En 1980, Friedman y su mujer Rosa filmaron una magnífica serie de televisión titulada Free to Choose. Fueron 10 memorables capítulos en los que el matrimonio examinó algunos casos exitosos, como Hong Kong, próspero debido a la libertad que tenían los individuos para producir y vender, frente al fracaso de la India, entonces estancada por la planificación centralizada y en manos de los burócratas, aberración que los hindúes comenzaron a abandonar poco tiempo después.
De alguna manera, la mayor parte de los males económicos tenían el mismo origen: el Estado, un ogro filantrópico que, cuando pretendía ayudar, generaba ciudadanos indefensos incapaces de ganarse la vida, mientras los funcionarios dilapidaban enormes cantidades de recursos que se esfumaban en medio de la corrupción y la forja de estructuras clientelistas que lastraban y a veces imposibilitaban la creación de riquezas.
La historia de la lucha por la libertad es la historia de la conquista del derecho individual a decidir. Las personas fueron más dichosas y más ricas cuando pudieron elegir el dios al cual adoraban, o a ningún dios. Cuando pudieron trabajar, vestir, leer, escribir, casarse, divorciarse o militar libremente. Alcanzaron cierta felicidad cívica cuando dejaron de ser súbditos obedientes, se convirtieron en ciudadanos altivos, y transformaron a los mandamases en temerosos servidores públicos.

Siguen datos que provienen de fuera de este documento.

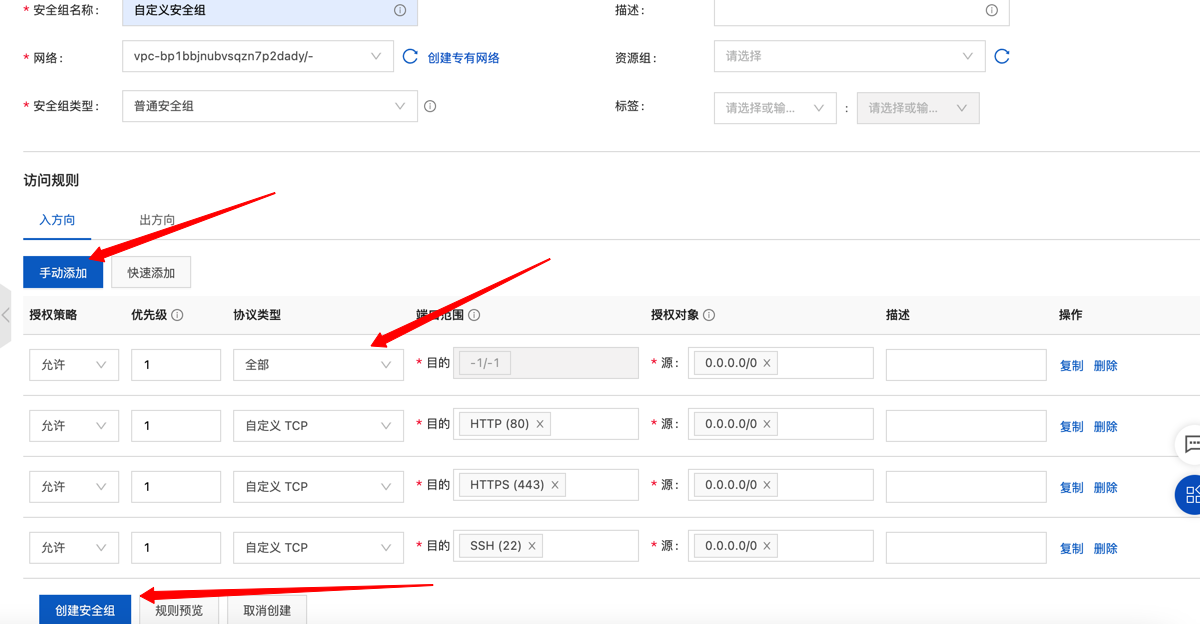Click the 手动添加 button
The image size is (1200, 624).
[63, 272]
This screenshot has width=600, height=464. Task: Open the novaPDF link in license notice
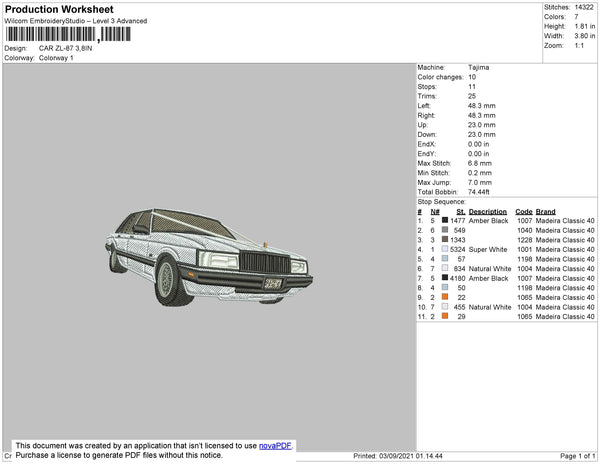(x=277, y=446)
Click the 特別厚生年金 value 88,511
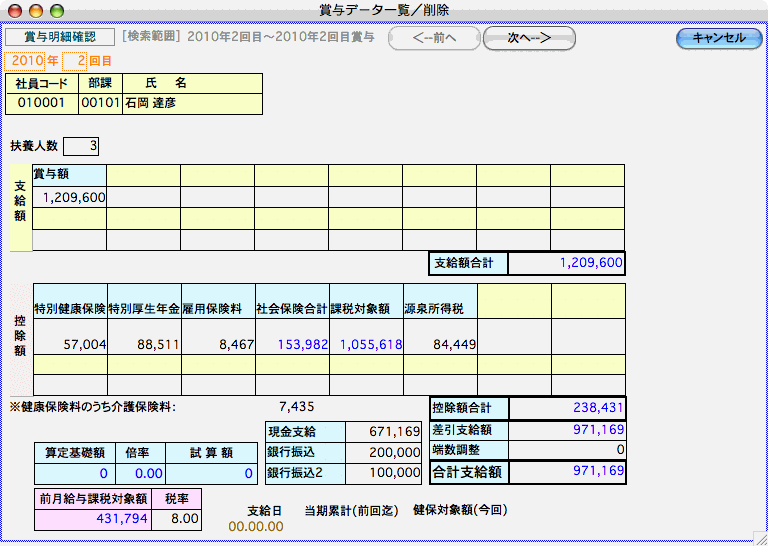 pyautogui.click(x=144, y=344)
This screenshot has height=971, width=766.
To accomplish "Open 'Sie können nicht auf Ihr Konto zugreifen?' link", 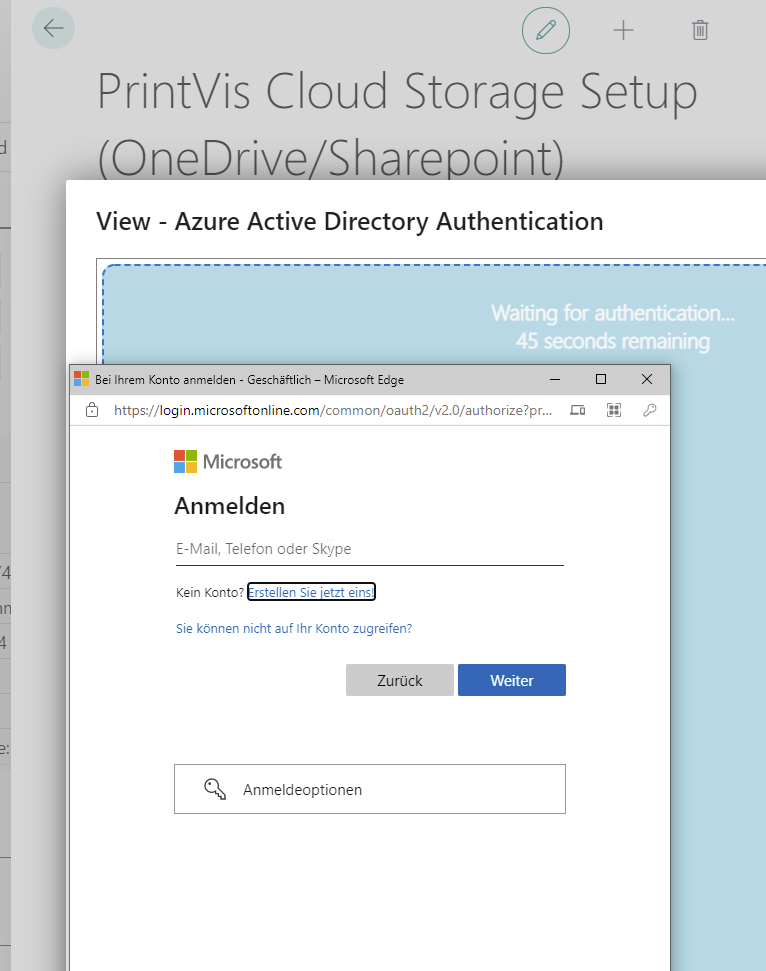I will pos(294,629).
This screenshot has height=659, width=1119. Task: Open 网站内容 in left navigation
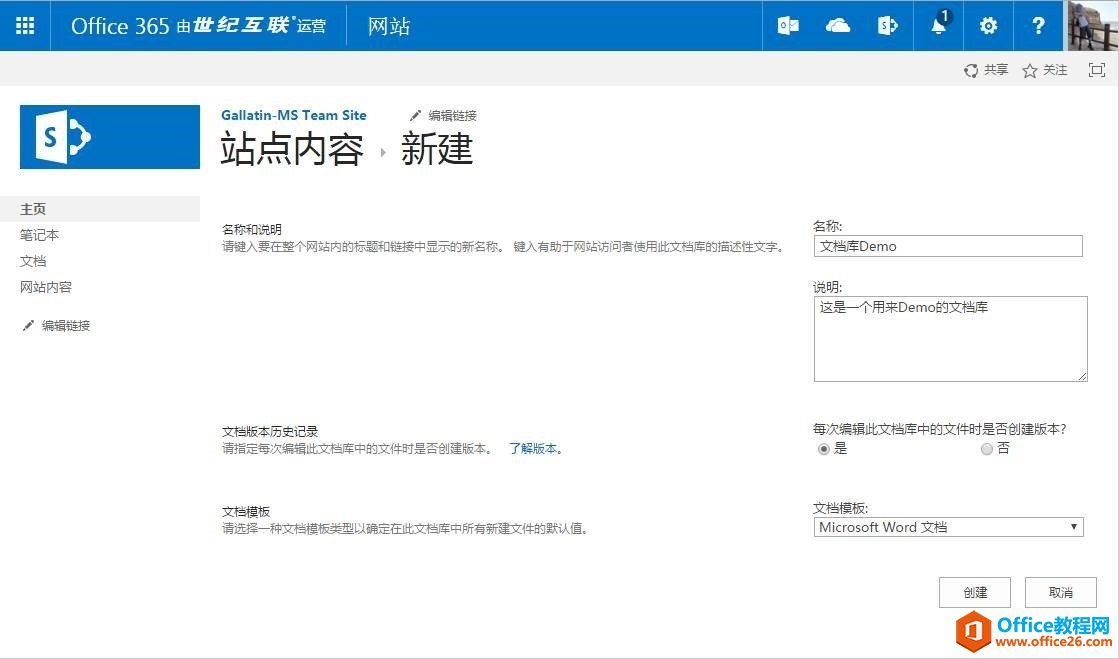click(x=46, y=287)
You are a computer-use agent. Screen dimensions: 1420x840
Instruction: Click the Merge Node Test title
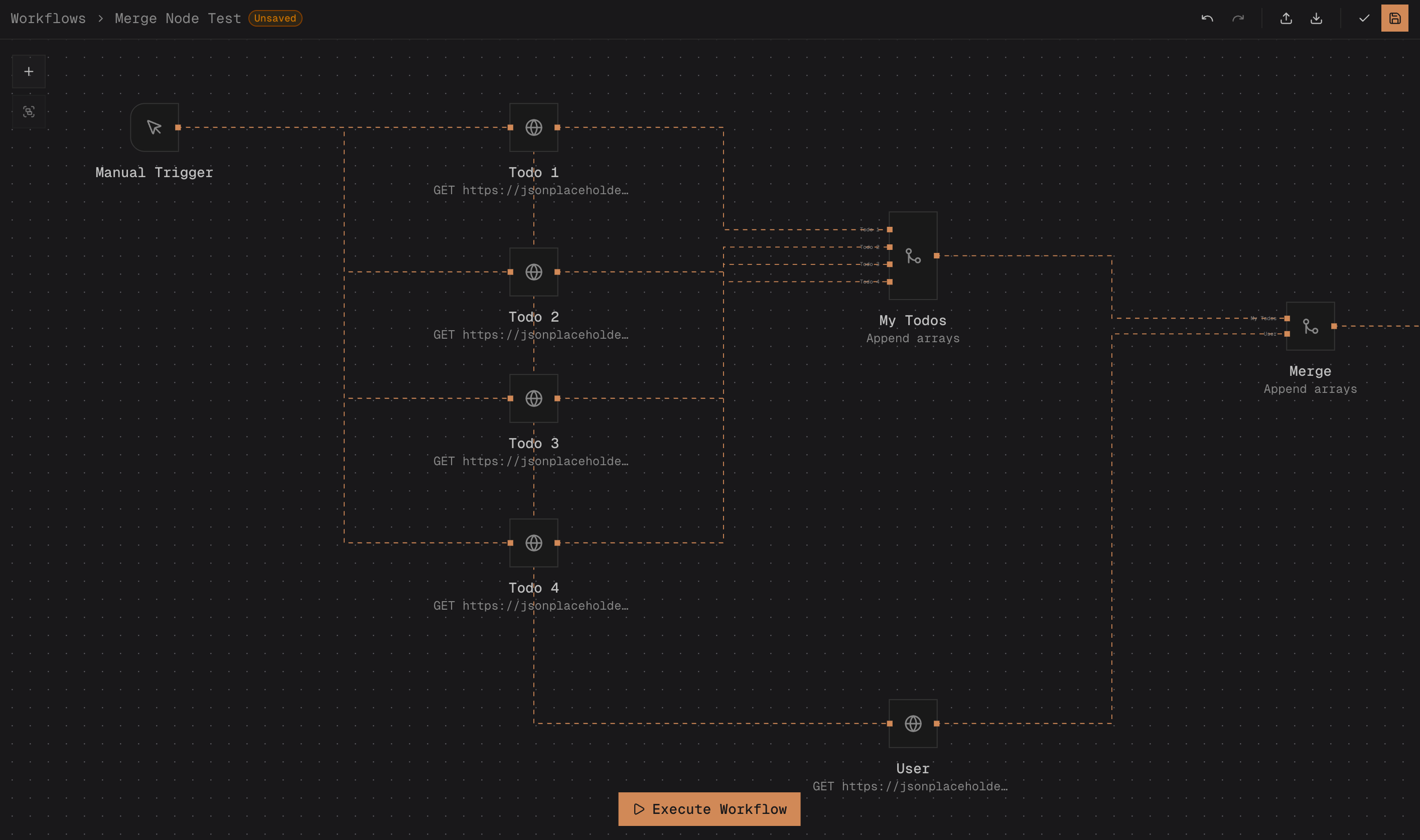tap(177, 18)
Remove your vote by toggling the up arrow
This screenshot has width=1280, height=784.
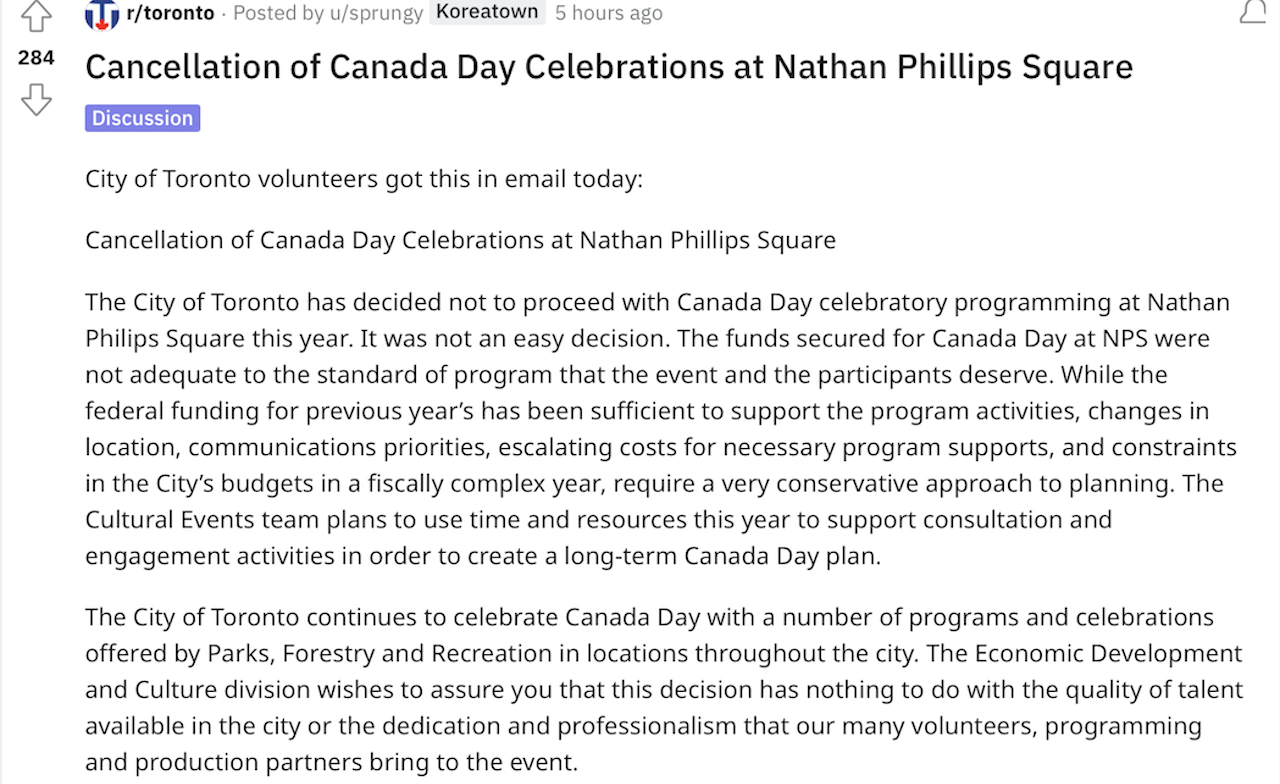36,17
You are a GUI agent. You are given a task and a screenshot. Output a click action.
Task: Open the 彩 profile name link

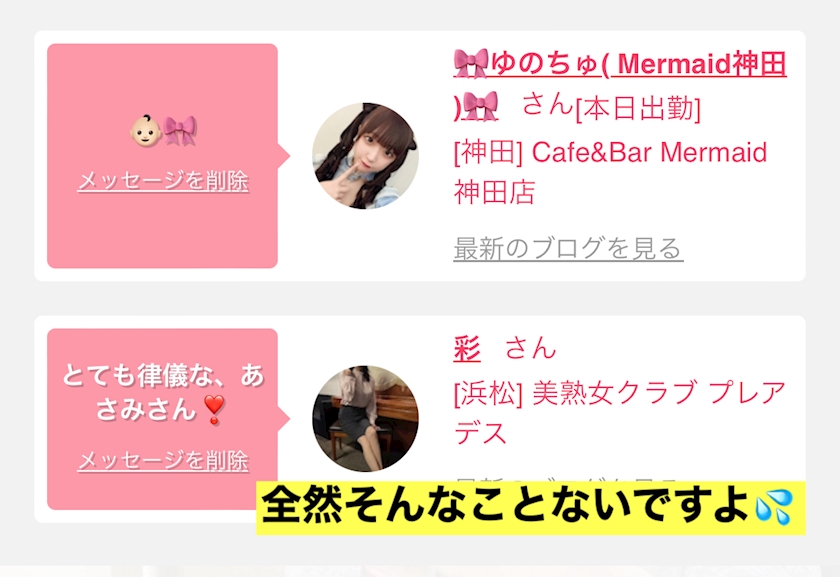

Si existe el friedmanismo, éste consiste en tres ideas-fuerza fundamentales: la ardiente convicción de que nadie sabe mejor que nosotros mismos lo que deseamos y lo que nos conviene; la firme creencia en la libre competencia para perfeccionar gradualmente los bienes y servicios que adquirimos o producimos; y la necesidad de que los individuos asuman responsablemente el control de sus vidas.
El friedmanismo, claro, tiene importantes consecuencias en el debate actual. De alguna manera está vinculado al creciente derecho del consumidor. El consumidor vota con su dinero y el Estado no debe imponerle productos que no desea, ni debe tener la prerrogativa de fijar los precios, y mucho menos, como sucede en Argentina y en tantos países, criminalizar la tenencia de moneda extranjera.
Tampoco el Estado debe arrogarse el derecho a decidir cuáles sustancias puede utilizar la persona. Si un adulto, libremente, decide fumar marihuana, oler cocaína o inyectarse heroína, a sabiendas de que puede convertirse en un pobre adicto, ese estúpido comportamiento, nada recomendable, absolutamente pernicioso, forma parte del derecho sobre el propio cuerpo, y el Estado, humildemente, debe respetarlo, como debe admitir que cualquier persona en la plenitud de sus facultades mentales decida que ya no quiere seguir viviendo porque sufre demasiado. Vivir —decía un famoso suicida español—, es un derecho, no un deber.
El friedmanismo consiste, también, en creer que los vouchers son un método eficiente de estimular la competencia, y sirve para que los padres seleccionen las mejores escuelas públicas para sus hijos o la mejor institución sanitaria para cualquiera, lo que obliga a las instituciones a mejorar la calidad de sus ofertas.
Hay mucho de sentido común en las propuestas de Friedman, pero también hay una enorme dosis de confirmación empírica. Los países más ricos y dichosos son aquellos en los que se combinan la libertad económica y la libertad política, y en los que el Estado no dirige la economía, ni ejerce las tareas de los empresarios, limitándose a auxiliar la creatividad de los individuos aportando instituciones de derecho e infraestructuras materiales.
Milton Friedman lo dejó dicho es una frase clarísima: Uno de los más grandes errores es juzgar a las políticas y programas por sus intenciones, en vez de hacerlo por sus resultados. Fue el más práctico de todos los teóricos. Y tuvo razón.